We visited a museum that displayed agricultural antiques and then watched boats go down the Rideau River canal locks. There are three in Merrickville and it is an interesting sight to see boats going through the locks. It’s a slow process. The three locks have a total lift of 25 feet. The original locks are still in use and still operated by muscle power. Lock staff crank the distinctive “crab” winches.

Sweet vegetable

Merrickville and many other small rural towns produce excellent rhubarb. Wherever you drive you see neglected rhubarb patches. So I’m amazed when I see rhubarb stalks in a grocery store for $4.99 a pound and at farmers’ market for $3 a handful. Who is buying it? I found the answer on the cover of a recent Chatelaine magazine — “18 Best Rhubarb Recipes for Spring.” Ah, avid home bakers wanting to try new recipes!

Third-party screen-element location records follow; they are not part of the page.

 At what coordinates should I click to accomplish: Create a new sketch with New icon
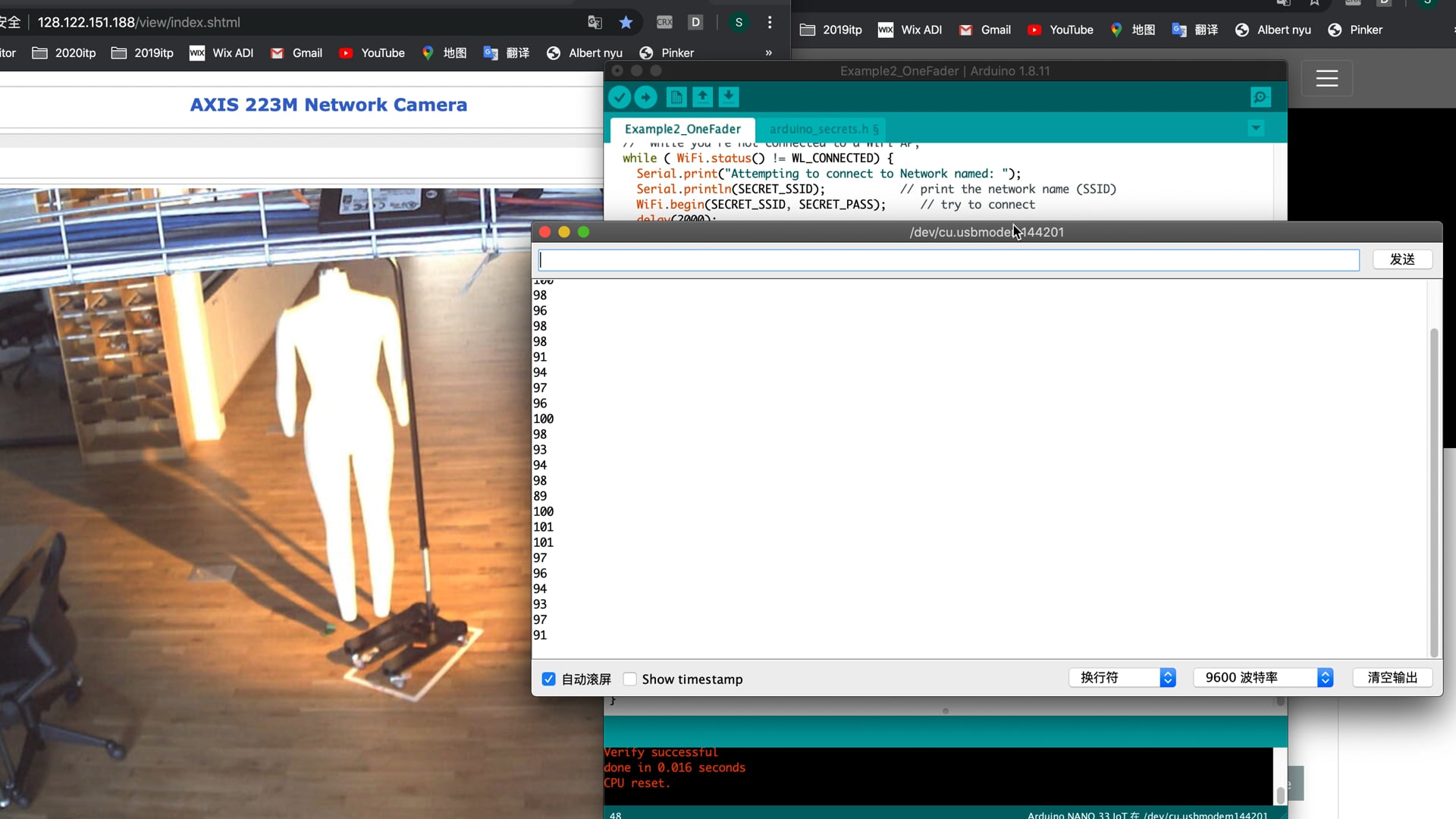point(676,97)
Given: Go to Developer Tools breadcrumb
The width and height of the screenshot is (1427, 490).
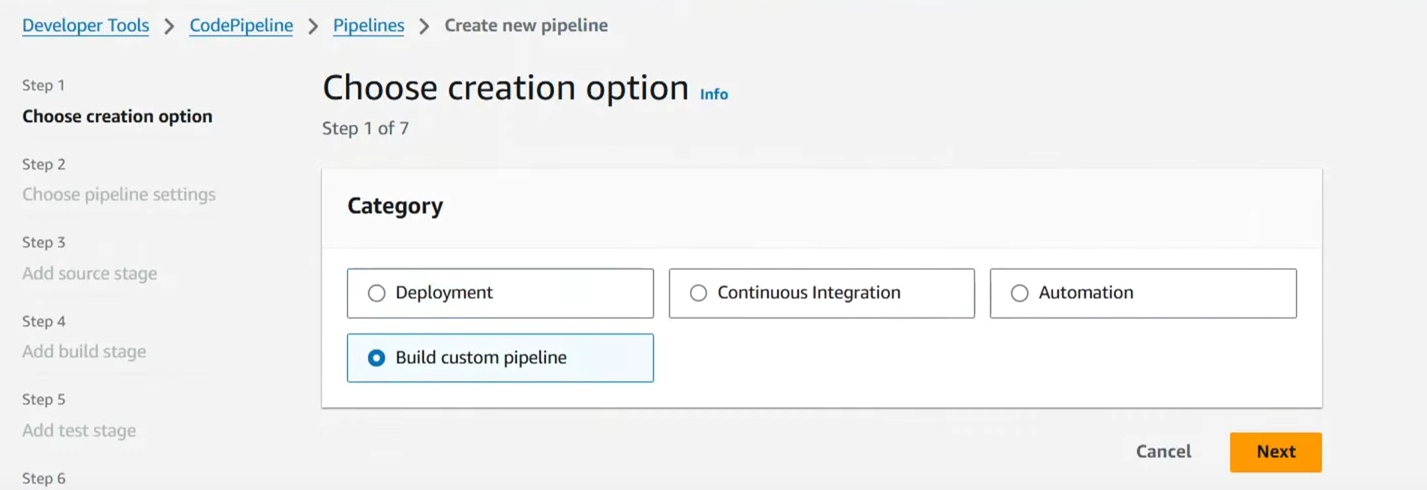Looking at the screenshot, I should point(86,26).
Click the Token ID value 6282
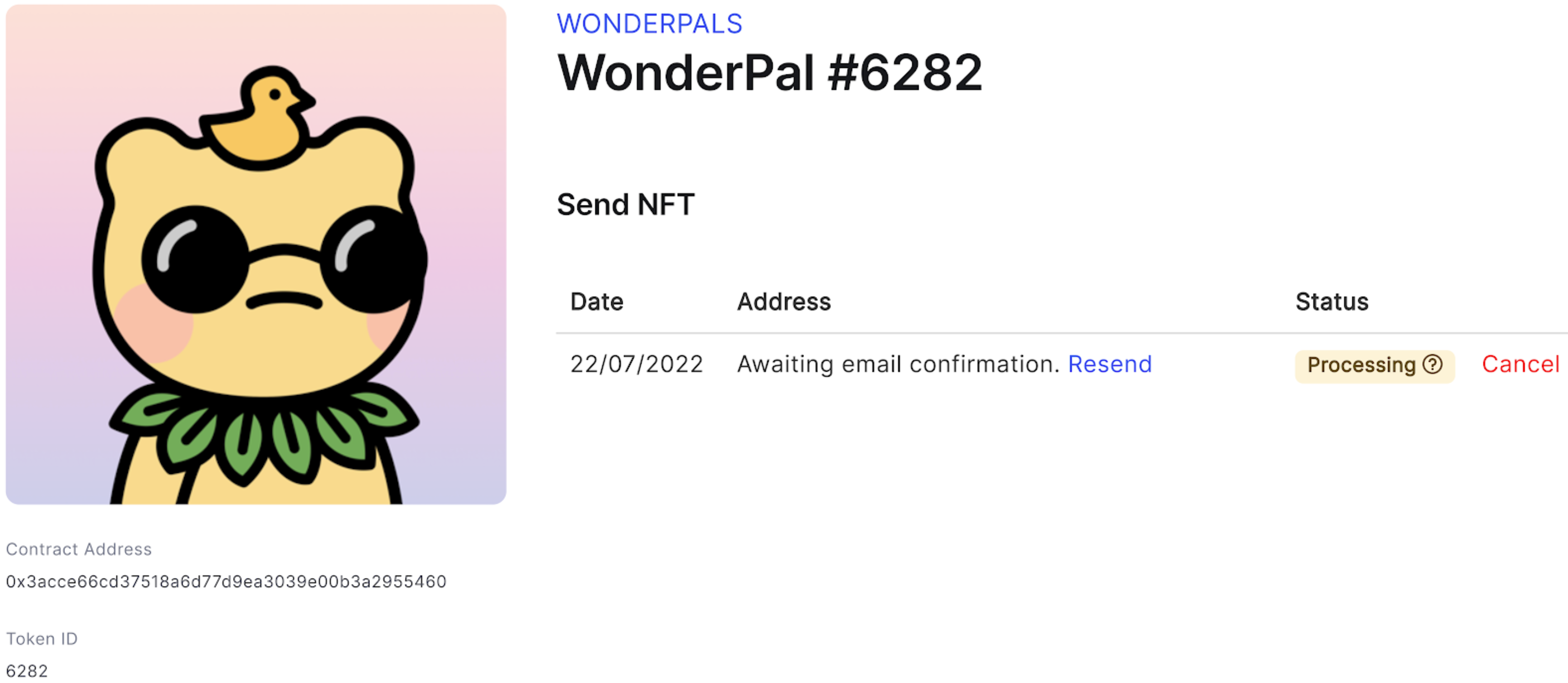Screen dimensions: 1568x683 (x=27, y=670)
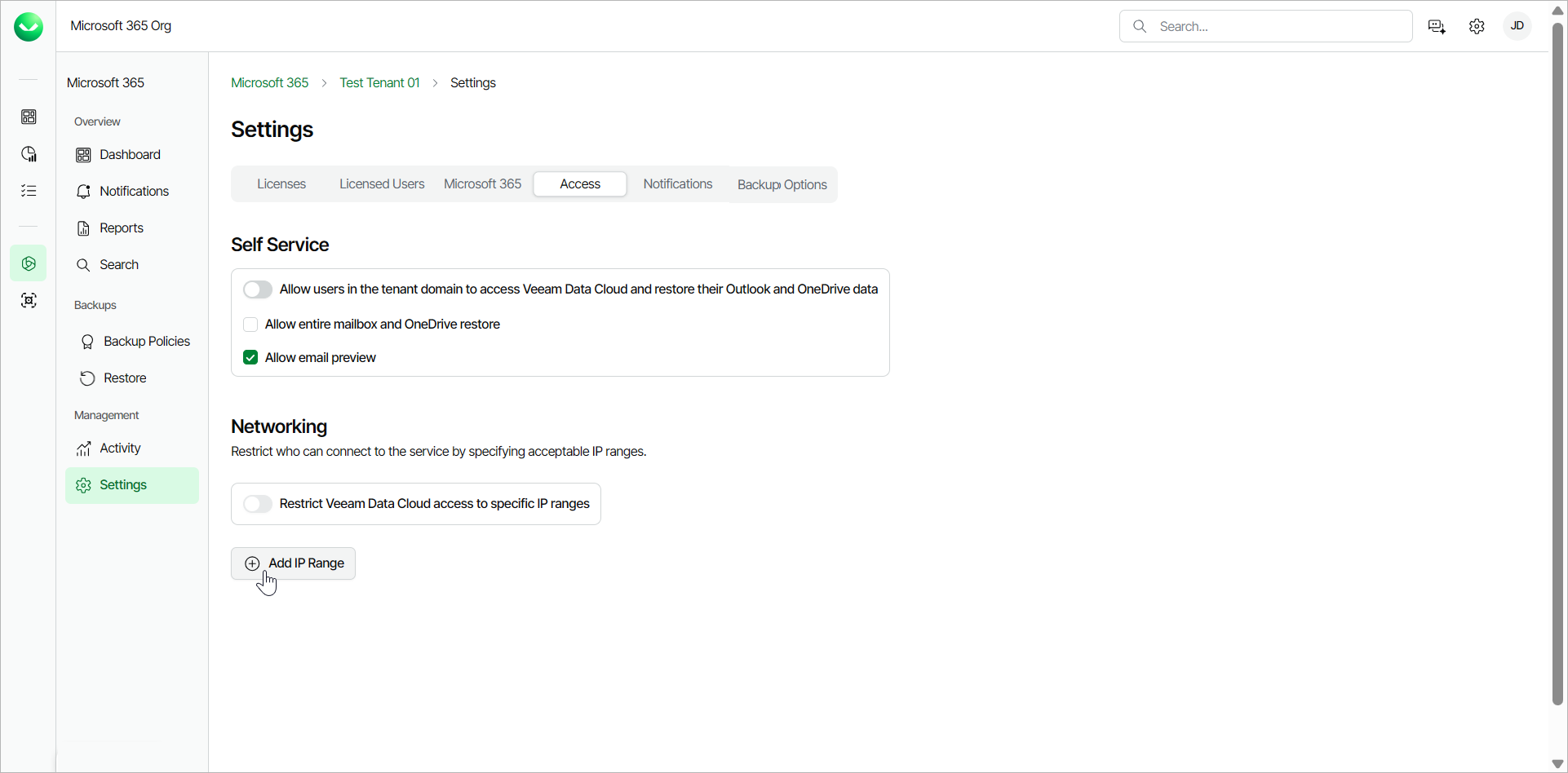Open Backup Policies in sidebar
Viewport: 1568px width, 773px height.
point(146,342)
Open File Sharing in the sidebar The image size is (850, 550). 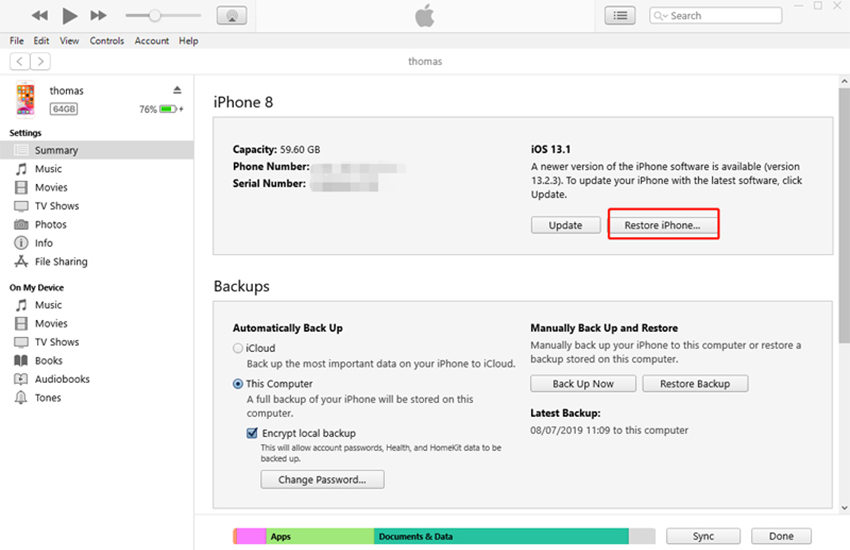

Ontario rhubarb with its rosy colour and tart flavour make it a favourite for pies, tarts and cakes, to say nothing of preserves and cobblers. Some recipes on Ontario’s Foodland website call for Ontario rhubarb while other ones call for Ontario Greenhouse rhubarb. Look for crisp, firm stalks. Colour may vary from various shades of green to deep ruby red. Greenhouse rhubarb has very small, bright yellow-green leaves, rosier-coloured stalks and a milder flavour than that grown naturally outdoors.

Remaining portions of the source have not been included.